TASK DESCRIPTION |
Write the next few paragraphs of the post below on the U.S. dairy glut and Canada's milk cartel, starting right after its final sentence.

TEXT PROVIDED |
——————

Trump Destroying Dairy Industry and free market driven Wisconsin Farm Bureau Federation not held accountable for losing family Dairy Farms on their watch!!!

The dairy industry in the U.S. is in trouble, but not because of what Trump claims are outrageous Canadian tariffs. It's because the "free market" milk glut is so large, that even an open market with Canada won't come close to solving the problem. But Trump's whining about it appears to be working for rural farmers (a tactic also adopted by Gov. Scott Walker), and I can't explain why.


Canada's Milk Cartel: Canadian farmers run a milk cartel, fixing milk production and prices, avoiding any handouts by the government via price supports. But milk there is priced one to three dollars higher:
Canada's dairy industry is run like a cartel, where the farmers fix prices and limit supply while the government sets strict limits on imported milk, all with the goal of keeping the Canadian dairy industry profitable.
While Walker never made an attempt to lead or solve the dairy states biggest problem, Trump's impulsive trade-by-the-seat-of-his-pants style of "negotiating" made matters worse, and America's Dairyland farmers should angry.
Experts say Canada milk cartel would have probably collapsed under the multinational trade deal called the Trans-Pacific Partnership – but then Trump pulled out of that trade deal, prompting Canada to revert to its half-century tradition of treating its dairy farmers like sacred cows.
I personally believe the U.S. dairy industry could adopt similar controls, a minimum price, a supply management system, with surpluses purchased by the government to feed the poor, and a campaign similar to "gluten-free" where lactose-free milk is the go-to basic family purchase. Go ahead, laugh, but anyone got any better ideas? Love to hear from farmers who know a lot more than me about possible solutions. Here's what recently took place:
(April) More than 50 groups from across the country — including the Wisconsin Farmers Union, Family Farm Defenders and the National Family Farm Coalition —  want the government to set a minimum price that farmers would get for their milk — at a break-even point of $20 per hundred pounds, or about 11 gallons, compared with $13 paid in some months of the downturn.

They’re seeking a milk supply management system to stabilize volatile markets. And they’re asking the government to purchase surplus milk for use by emergency food providers, such as food pantries.

Some of the solutions may seem extreme, but so is the crisis that’s rapidly eroding America’s rural economy and threatening families, according to the farm groups. “In the last few months, dairy marketing cooperatives have provided suicide hotline information to members along with milk checks,” the groups said in their letter to members of Congress and the U.S. Department of Agriculture.
Technology and massive dairy farms (CAFOS) dramatically increase milk supplies, destroying the smaller family farms in the process, both in the U.S. and Canada.
The number of CAFOs in Wisconsin grew 400 percent from 50 in 2000 to 252 in 2016, state figures showed, and the megasize farms drove increases in milk production. At this point, Merrill farmer James Juedes said, something like a minimum farm-milk price would only work if it’s coupled with supply management. Otherwise, “the big farms would just smile and add more cows,” he said.

——————

DATA LINES |

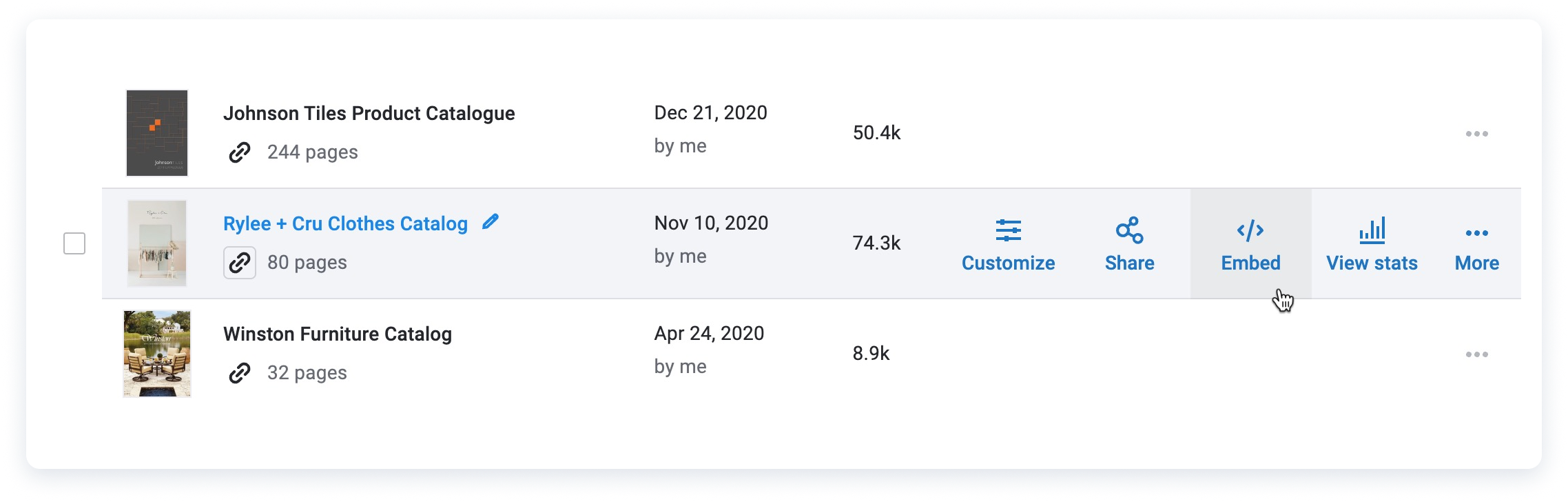Toggle the checkbox for Rylee + Cru Catalog row

click(x=73, y=243)
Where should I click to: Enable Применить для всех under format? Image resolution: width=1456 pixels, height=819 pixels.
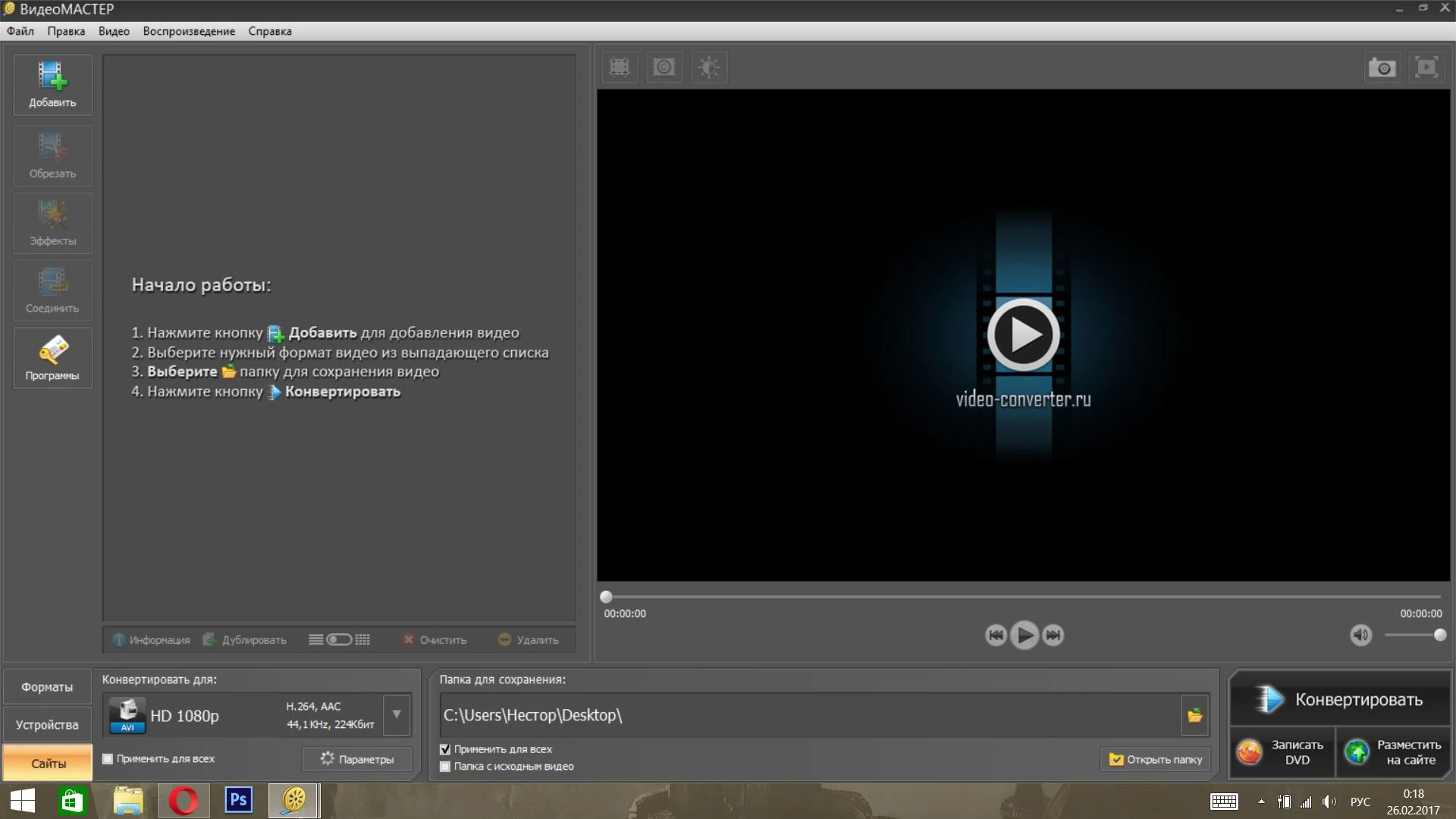(x=108, y=758)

——————

THE RESPONSE |
Juedes blames the demise of small dairy farms on the rapid rise of big operations that have flooded the marketplace with milk and are supported by taxpayer subsidies and pro-growth policies. "They're just waiting to see how many of us small farms go under so they can come in and grab our land," he said.
While Canada took a not-so-free-market path to saving dairy farms, the U.S. made the problem worse by handing it over to insurance companies, just to save tax dollars:
Congress voted in 2014 to modernize the way it tries to help dairy farmers ... with a program whereby farmers could buy insurance that supposedly would cover them when milk prices tank. The new Market Protection Program hasn't worked ... Its payouts are so low that many farmers don't even bother buying the insurance ... It now usually costs dairy farmers more to produce milk than they get when they sell it, driving some of them out of the business ... "...a federally designed formula, and that formula does not include the costs of actually producing milk."
Put another way...
Gordon Speirs, a former Canadian dairy farmer who now milks about 2,000 cows in Brillion, sympathizes with farmers’ complaints about the U.S. government’s Dairy Margin Protection Program.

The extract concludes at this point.